In one sense, I agree with the Tea Party movement and with conservatives generally. Things are getting unwieldy and too big to mange. So the Tea Party movement and conservatives are, in their own pre-conscious way, perceiving the diminishing returns of complexity. I appreciate that a movement based on decomplexification of the American system is hardly good fodder for bumper sticker manufacturers, but a general realization of this point, of complexity as the illness and economic malaise as merely a symptom, then a more thoughtful discussion on where we go from here might ensue. To extend the metaphor a bit further and apply it too another related issue, the debt is a symptom, not a cause of our decline. The conservative mania over the public debt misses the deeper roots of our predicament. Growth is the end we cannot achieve but our system depends on growth for it's very survival. That is why we borrow. If we did not borrow, we would descend wildly into a depression.

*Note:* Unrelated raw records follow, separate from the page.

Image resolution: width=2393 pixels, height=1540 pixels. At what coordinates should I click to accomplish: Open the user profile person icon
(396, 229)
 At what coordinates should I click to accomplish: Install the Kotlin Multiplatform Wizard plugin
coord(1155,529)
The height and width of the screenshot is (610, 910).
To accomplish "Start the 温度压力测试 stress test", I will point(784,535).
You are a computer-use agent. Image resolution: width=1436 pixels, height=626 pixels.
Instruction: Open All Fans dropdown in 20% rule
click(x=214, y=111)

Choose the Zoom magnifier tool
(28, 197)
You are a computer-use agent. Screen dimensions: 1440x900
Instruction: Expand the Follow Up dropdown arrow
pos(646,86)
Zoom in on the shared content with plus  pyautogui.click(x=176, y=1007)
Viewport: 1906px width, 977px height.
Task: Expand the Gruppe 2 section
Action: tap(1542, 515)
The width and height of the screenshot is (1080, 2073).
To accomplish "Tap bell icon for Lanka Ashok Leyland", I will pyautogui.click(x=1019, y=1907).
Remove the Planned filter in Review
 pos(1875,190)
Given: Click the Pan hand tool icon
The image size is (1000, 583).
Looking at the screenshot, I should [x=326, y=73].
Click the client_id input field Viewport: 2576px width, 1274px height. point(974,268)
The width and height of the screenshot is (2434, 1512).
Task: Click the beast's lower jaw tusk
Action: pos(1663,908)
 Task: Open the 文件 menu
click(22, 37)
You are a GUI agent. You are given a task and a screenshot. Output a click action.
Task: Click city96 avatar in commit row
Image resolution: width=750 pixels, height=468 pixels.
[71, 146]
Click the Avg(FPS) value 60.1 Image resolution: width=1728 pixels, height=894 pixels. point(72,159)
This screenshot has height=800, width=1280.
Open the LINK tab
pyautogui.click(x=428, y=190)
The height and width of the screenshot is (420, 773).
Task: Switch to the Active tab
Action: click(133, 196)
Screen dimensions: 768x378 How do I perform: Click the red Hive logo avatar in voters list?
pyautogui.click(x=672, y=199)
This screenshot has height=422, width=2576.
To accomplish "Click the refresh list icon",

The link above has a chart that tells the story of the U.S. predicament with it's debt. But the blogger holds some of the myths about growth and economic freedom that will purportedly attain that growth. But, the chart says a lot about the longer trend and some of the commentary I am sympathetic to. But anyone who is willing to take back the power ceded to the banks has to be equally willing to accept the reduction of our financial well-being that will go along with it. The necessity of taking down and shrinking the financial industry is so that it does not take the taxpayer down with it. Eventually, the "money" will have to be written off. This means deflation. And even if the nation manages to avoid the worst of it it will mean the end of growth. Stagflation may be the best we can hope for. With food and energy prices likely to rise and stay high, high enough at least to kill growth, we could be even faced with an inflationary depression, something probably not deemed possible by economists at the moment.

The acceptance of this outcome could lead to a different set of prescriptions based on more modest expectations and a fuller sense of historical actuality. We are a superpower losing it's grip on the status quo. This is a historical process that will last several decades into the future. We should be wondering about a reasonable place for us to bottom out in a way that does not tear the fabric of society apart.